[Item coordinate data]

▼

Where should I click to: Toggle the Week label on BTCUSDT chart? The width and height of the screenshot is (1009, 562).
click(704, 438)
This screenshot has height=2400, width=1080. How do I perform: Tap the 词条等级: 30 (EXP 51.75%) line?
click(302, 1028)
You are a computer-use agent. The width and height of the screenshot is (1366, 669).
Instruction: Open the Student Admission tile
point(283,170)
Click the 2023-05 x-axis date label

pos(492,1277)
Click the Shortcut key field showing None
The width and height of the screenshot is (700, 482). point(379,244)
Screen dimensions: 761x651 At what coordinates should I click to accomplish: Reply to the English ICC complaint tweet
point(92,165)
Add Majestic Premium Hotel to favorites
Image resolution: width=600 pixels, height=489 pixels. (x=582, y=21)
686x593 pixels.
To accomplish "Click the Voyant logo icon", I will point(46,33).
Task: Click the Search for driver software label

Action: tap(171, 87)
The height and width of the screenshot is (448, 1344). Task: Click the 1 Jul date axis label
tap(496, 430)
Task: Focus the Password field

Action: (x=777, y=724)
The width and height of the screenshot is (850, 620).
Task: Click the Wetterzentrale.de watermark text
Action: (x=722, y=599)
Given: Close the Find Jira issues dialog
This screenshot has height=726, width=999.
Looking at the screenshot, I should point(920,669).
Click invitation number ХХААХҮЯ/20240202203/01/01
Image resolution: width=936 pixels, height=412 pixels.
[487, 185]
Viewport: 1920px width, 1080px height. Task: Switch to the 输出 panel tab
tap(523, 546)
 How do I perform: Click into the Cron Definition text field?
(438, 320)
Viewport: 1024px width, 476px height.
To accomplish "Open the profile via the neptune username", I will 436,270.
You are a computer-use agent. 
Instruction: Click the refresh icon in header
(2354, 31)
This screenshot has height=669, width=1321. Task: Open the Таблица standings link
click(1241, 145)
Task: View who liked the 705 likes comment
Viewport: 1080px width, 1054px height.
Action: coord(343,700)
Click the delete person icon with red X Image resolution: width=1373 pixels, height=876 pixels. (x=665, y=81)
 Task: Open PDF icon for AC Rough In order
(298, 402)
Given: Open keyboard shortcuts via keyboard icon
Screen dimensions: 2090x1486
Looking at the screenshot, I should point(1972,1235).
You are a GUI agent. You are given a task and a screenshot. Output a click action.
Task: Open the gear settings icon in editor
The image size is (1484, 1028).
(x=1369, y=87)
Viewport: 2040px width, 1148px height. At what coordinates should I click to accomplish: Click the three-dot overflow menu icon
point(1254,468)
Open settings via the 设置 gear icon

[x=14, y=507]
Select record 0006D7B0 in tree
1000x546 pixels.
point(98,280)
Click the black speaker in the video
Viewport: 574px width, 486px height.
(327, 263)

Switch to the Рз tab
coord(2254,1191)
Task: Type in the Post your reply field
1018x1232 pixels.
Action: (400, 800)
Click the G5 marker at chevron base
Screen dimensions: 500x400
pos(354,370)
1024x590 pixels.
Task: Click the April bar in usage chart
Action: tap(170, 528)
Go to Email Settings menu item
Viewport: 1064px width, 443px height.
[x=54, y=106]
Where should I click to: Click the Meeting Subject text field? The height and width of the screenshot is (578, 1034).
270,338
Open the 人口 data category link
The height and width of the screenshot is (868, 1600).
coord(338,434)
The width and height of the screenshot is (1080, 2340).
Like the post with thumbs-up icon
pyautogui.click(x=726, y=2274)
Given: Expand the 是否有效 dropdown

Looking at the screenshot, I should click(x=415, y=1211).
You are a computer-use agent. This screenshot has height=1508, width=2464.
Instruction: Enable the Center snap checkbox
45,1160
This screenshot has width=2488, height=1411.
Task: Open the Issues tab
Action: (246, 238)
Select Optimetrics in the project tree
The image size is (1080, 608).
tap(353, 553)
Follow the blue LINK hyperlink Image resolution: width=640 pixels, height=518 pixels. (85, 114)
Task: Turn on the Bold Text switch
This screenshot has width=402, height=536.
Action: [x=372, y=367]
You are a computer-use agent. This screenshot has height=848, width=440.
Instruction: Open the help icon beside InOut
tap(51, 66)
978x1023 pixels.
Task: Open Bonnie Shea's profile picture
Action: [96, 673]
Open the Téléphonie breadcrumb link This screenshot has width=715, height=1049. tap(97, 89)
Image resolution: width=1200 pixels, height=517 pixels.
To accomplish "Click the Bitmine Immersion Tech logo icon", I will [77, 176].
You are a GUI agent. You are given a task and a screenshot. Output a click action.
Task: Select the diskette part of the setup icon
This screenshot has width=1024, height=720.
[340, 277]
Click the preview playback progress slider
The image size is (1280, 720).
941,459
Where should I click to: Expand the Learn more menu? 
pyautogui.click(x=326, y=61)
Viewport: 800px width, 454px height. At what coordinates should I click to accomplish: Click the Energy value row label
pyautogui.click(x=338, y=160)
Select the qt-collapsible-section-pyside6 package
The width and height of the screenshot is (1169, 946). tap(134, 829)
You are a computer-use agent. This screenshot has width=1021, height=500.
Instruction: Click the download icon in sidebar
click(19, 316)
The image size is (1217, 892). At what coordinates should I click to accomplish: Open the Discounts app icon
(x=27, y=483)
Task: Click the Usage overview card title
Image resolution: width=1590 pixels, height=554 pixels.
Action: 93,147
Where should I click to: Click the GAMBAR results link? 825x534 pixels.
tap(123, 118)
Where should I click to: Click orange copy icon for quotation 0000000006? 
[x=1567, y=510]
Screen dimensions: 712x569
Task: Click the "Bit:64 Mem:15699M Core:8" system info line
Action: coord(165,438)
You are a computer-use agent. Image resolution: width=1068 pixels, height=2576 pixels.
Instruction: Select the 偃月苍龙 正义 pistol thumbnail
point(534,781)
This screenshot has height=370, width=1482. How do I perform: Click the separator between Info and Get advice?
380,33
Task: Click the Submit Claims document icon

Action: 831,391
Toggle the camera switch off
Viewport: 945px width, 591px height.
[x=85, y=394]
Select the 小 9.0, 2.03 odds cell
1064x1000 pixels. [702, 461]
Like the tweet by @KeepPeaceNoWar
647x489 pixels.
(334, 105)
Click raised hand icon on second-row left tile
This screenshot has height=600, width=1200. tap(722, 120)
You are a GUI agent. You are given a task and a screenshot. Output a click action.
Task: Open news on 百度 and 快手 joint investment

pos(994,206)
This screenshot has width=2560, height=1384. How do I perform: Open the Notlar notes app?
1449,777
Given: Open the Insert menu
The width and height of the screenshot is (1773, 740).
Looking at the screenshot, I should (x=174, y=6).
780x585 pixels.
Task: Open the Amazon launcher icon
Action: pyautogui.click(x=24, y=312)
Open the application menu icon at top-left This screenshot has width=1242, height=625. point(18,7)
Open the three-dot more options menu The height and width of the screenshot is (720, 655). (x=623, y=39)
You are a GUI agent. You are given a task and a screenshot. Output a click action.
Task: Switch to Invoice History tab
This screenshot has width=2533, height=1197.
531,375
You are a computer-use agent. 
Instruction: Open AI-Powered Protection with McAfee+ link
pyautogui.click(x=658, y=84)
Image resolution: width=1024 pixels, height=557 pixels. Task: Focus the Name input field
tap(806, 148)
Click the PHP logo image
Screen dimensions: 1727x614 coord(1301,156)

▲

## Requirements
Can you update the data above by replacing "Instruction" with "Goal" and leaving everything else unchanged?

## Written solution
Where should I click to: Toggle the Week label on BTCUSDT chart? The width and height of the screenshot is (1009, 562).
click(704, 438)
This screenshot has height=2400, width=1080. How do I perform: Tap the 词条等级: 30 (EXP 51.75%) line?
click(302, 1028)
You are a computer-use agent. The width and height of the screenshot is (1366, 669).
Goal: Open the Student Admission tile
point(283,170)
Click the 2023-05 x-axis date label

pos(492,1277)
Click the Shortcut key field showing None
The width and height of the screenshot is (700, 482). point(379,244)
Screen dimensions: 761x651 At what coordinates should I click to accomplish: Reply to the English ICC complaint tweet
point(92,165)
Add Majestic Premium Hotel to favorites
Image resolution: width=600 pixels, height=489 pixels. (x=582, y=21)
686x593 pixels.
To accomplish "Click the Voyant logo icon", I will point(46,33).
Task: Click the Search for driver software label

Action: tap(171, 87)
The height and width of the screenshot is (448, 1344). Task: Click the 1 Jul date axis label
tap(496, 430)
Task: Focus the Password field

Action: (x=777, y=724)
The width and height of the screenshot is (850, 620).
Task: Click the Wetterzentrale.de watermark text
Action: (x=722, y=599)
Given: Close the Find Jira issues dialog
This screenshot has height=726, width=999.
Looking at the screenshot, I should point(920,669).
Click invitation number ХХААХҮЯ/20240202203/01/01
Image resolution: width=936 pixels, height=412 pixels.
[487, 185]
Viewport: 1920px width, 1080px height. Task: Switch to the 输出 panel tab
tap(523, 546)
 How do I perform: Click into the Cron Definition text field?
(438, 320)
Viewport: 1024px width, 476px height.
To accomplish "Open the profile via the neptune username", I will 436,270.
You are a computer-use agent. 
Goal: Click the refresh icon in header
(2354, 31)
This screenshot has height=669, width=1321. Task: Open the Таблица standings link
click(1241, 145)
Task: View who liked the 705 likes comment
Viewport: 1080px width, 1054px height.
Action: coord(343,700)
Click the delete person icon with red X Image resolution: width=1373 pixels, height=876 pixels. (x=665, y=81)
 Task: Open PDF icon for AC Rough In order
(298, 402)
Given: Open keyboard shortcuts via keyboard icon
Screen dimensions: 2090x1486
Looking at the screenshot, I should point(1972,1235).
You are a GUI agent. You are given a task and a screenshot. Output a click action.
Task: Open the gear settings icon in editor
The image size is (1484, 1028).
(x=1369, y=87)
Viewport: 2040px width, 1148px height. At what coordinates should I click to accomplish: Click the three-dot overflow menu icon
point(1254,468)
Open settings via the 设置 gear icon

[x=14, y=507]
Select record 0006D7B0 in tree
1000x546 pixels.
point(98,280)
Click the black speaker in the video
Viewport: 574px width, 486px height.
(327, 263)

Switch to the Рз tab
coord(2254,1191)
Task: Type in the Post your reply field
1018x1232 pixels.
Action: (400, 800)
Click the G5 marker at chevron base
Screen dimensions: 500x400
pos(354,370)
1024x590 pixels.
Task: Click the April bar in usage chart
Action: tap(170, 528)
Go to Email Settings menu item
Viewport: 1064px width, 443px height.
[x=54, y=106]
Where should I click to: Click the Meeting Subject text field? The height and width of the screenshot is (578, 1034).
270,338
Open the 人口 data category link
The height and width of the screenshot is (868, 1600).
coord(338,434)
The width and height of the screenshot is (1080, 2340).
Like the post with thumbs-up icon
pyautogui.click(x=726, y=2274)
Given: Expand the 是否有效 dropdown

Looking at the screenshot, I should click(x=415, y=1211).
You are a computer-use agent. This screenshot has height=1508, width=2464.
Goal: Enable the Center snap checkbox
45,1160
This screenshot has width=2488, height=1411.
Task: Open the Issues tab
Action: (246, 238)
Select Optimetrics in the project tree
The image size is (1080, 608).
tap(353, 553)
Follow the blue LINK hyperlink Image resolution: width=640 pixels, height=518 pixels. (85, 114)
Task: Turn on the Bold Text switch
This screenshot has width=402, height=536.
Action: [x=372, y=367]
You are a computer-use agent. This screenshot has height=848, width=440.
Goal: Open the help icon beside InOut
tap(51, 66)
978x1023 pixels.
Task: Open Bonnie Shea's profile picture
Action: [96, 673]
Open the Téléphonie breadcrumb link This screenshot has width=715, height=1049. tap(97, 89)
Image resolution: width=1200 pixels, height=517 pixels.
To accomplish "Click the Bitmine Immersion Tech logo icon", I will [77, 176].
You are a GUI agent. You are given a task and a screenshot. Output a click action.
Task: Select the diskette part of the setup icon
This screenshot has width=1024, height=720.
[340, 277]
Click the preview playback progress slider
The image size is (1280, 720).
941,459
Where should I click to: Expand the Learn more menu? 
pyautogui.click(x=326, y=61)
Viewport: 800px width, 454px height. At what coordinates should I click to accomplish: Click the Energy value row label
pyautogui.click(x=338, y=160)
Select the qt-collapsible-section-pyside6 package
The width and height of the screenshot is (1169, 946). tap(134, 829)
You are a computer-use agent. This screenshot has width=1021, height=500.
Goal: Click the download icon in sidebar
click(19, 316)
The image size is (1217, 892). At what coordinates should I click to accomplish: Open the Discounts app icon
(x=27, y=483)
Task: Click the Usage overview card title
Image resolution: width=1590 pixels, height=554 pixels.
Action: 93,147
Where should I click to: Click the GAMBAR results link? 825x534 pixels.
tap(123, 118)
Where should I click to: Click orange copy icon for quotation 0000000006? 
[x=1567, y=510]
Screen dimensions: 712x569
Task: Click the "Bit:64 Mem:15699M Core:8" system info line
Action: coord(165,438)
You are a computer-use agent. Image resolution: width=1068 pixels, height=2576 pixels.
Goal: Select the 偃月苍龙 正义 pistol thumbnail
point(534,781)
This screenshot has height=370, width=1482. How do I perform: Click the separator between Info and Get advice?
380,33
Task: Click the Submit Claims document icon

Action: 831,391
Toggle the camera switch off
Viewport: 945px width, 591px height.
[x=85, y=394]
Select the 小 9.0, 2.03 odds cell
1064x1000 pixels. [702, 461]
Like the tweet by @KeepPeaceNoWar
647x489 pixels.
(334, 105)
Click raised hand icon on second-row left tile
This screenshot has height=600, width=1200. tap(722, 120)
You are a GUI agent. You are given a task and a screenshot. Output a click action.
Task: Open news on 百度 and 快手 joint investment

pos(994,206)
This screenshot has width=2560, height=1384. How do I perform: Open the Notlar notes app?
1449,777
Given: Open the Insert menu
The width and height of the screenshot is (1773, 740).
Looking at the screenshot, I should (x=174, y=6).
780x585 pixels.
Task: Open the Amazon launcher icon
Action: pyautogui.click(x=24, y=312)
Open the application menu icon at top-left This screenshot has width=1242, height=625. point(18,7)
Open the three-dot more options menu The height and width of the screenshot is (720, 655). (x=623, y=39)
You are a GUI agent. You are given a task and a screenshot. Output a click action.
Task: Switch to Invoice History tab
This screenshot has width=2533, height=1197.
531,375
You are a computer-use agent. 
Goal: Open AI-Powered Protection with McAfee+ link
pyautogui.click(x=658, y=84)
Image resolution: width=1024 pixels, height=557 pixels. Task: Focus the Name input field
tap(806, 148)
Click the PHP logo image
Screen dimensions: 1727x614 coord(1301,156)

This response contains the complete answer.